20. И.п. — сидя на стуле с опорой руками на стул. Вдох. На выдохе, приподнимая тело, прогнуться дугой. Темп средний. Повторить 4 раза.

21. И.п. то же. Вдох. На выдохе перенести ногу через спинку стоящего впереди стула. Темп средний. Повторить 4 раза каждой ногой.

22. И.п. — то же. Вдох. На выдохе поднять согнутые ноги к животу. Темп средний. Повторить 4-8 раз.

23. И.п. - упор, стоя на коленях. Согнуть руки, коснуться грудью пола, одновременно поднять ногу вверх, выпрямив ее. То же другой ногой. Дыхание не задерживать. Повторить 4-8 раз.

24. И.п.- лежа на спине, одна рука на груди, другая на животе. Диафрагмальное дыхание. Выдох несколько удлиненный с втягиванием живота. Повторить 4 раза.

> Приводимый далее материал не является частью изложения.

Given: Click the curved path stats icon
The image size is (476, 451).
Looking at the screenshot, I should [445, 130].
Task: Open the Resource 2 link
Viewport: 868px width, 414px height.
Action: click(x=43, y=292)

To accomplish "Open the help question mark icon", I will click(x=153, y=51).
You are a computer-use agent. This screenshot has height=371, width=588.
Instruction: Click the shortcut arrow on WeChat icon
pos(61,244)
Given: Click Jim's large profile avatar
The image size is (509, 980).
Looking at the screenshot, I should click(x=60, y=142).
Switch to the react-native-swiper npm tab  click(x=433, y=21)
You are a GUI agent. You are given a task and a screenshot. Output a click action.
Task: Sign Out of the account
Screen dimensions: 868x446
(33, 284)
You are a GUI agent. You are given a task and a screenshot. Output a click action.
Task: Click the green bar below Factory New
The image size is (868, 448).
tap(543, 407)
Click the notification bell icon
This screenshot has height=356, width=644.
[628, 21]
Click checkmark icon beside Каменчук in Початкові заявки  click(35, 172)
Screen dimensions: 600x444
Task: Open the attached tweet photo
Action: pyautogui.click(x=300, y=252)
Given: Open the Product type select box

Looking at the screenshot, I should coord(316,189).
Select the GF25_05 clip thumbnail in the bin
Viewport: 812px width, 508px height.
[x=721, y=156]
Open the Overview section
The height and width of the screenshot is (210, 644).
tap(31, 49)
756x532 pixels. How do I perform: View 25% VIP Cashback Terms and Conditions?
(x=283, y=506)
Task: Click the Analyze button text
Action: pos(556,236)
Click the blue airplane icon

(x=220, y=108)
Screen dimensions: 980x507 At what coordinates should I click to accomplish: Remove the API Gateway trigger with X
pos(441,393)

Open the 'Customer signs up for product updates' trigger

КОМПЛЕКС УПРАЖНЕНИЙ ПРИ ОПУЩЕНИИ МОЧЕВОГО ПУЗЫРЯ.

Комплекс упражнений следует выполнять дважды в день на протяжении минимум 1,5-3 месяцев. Далее комплекс выполняется один раз в день.

При выполнении всего комплекса, порядок упражнений можно менять, однако упражнение №1 должно остаться первым. Желательно также выполнить упражнение №1 и в конце комплекса.

Все упражнения, выполняемые из и.п. лёжа (на спине) следует выполнять с приподнятым ножным концом. Для этого положите под ягодицы и ноги подушку.

Втягивание трёх точек. Под этим названием подразумевается упражнение Кегеля.
Оно выполняется следующим образом: постепенно напрягите «втягивающим движением» мышцы, которые окружают мочеиспускательный канал, влагалище и задний проход. Вы должны почувствовать, как органы буквально втягиваются вовнутрь. Вначале попробуйте выполнить упражнение во время мочеиспускания. Вы должны быть в состоянии полностью остановить поток мочи.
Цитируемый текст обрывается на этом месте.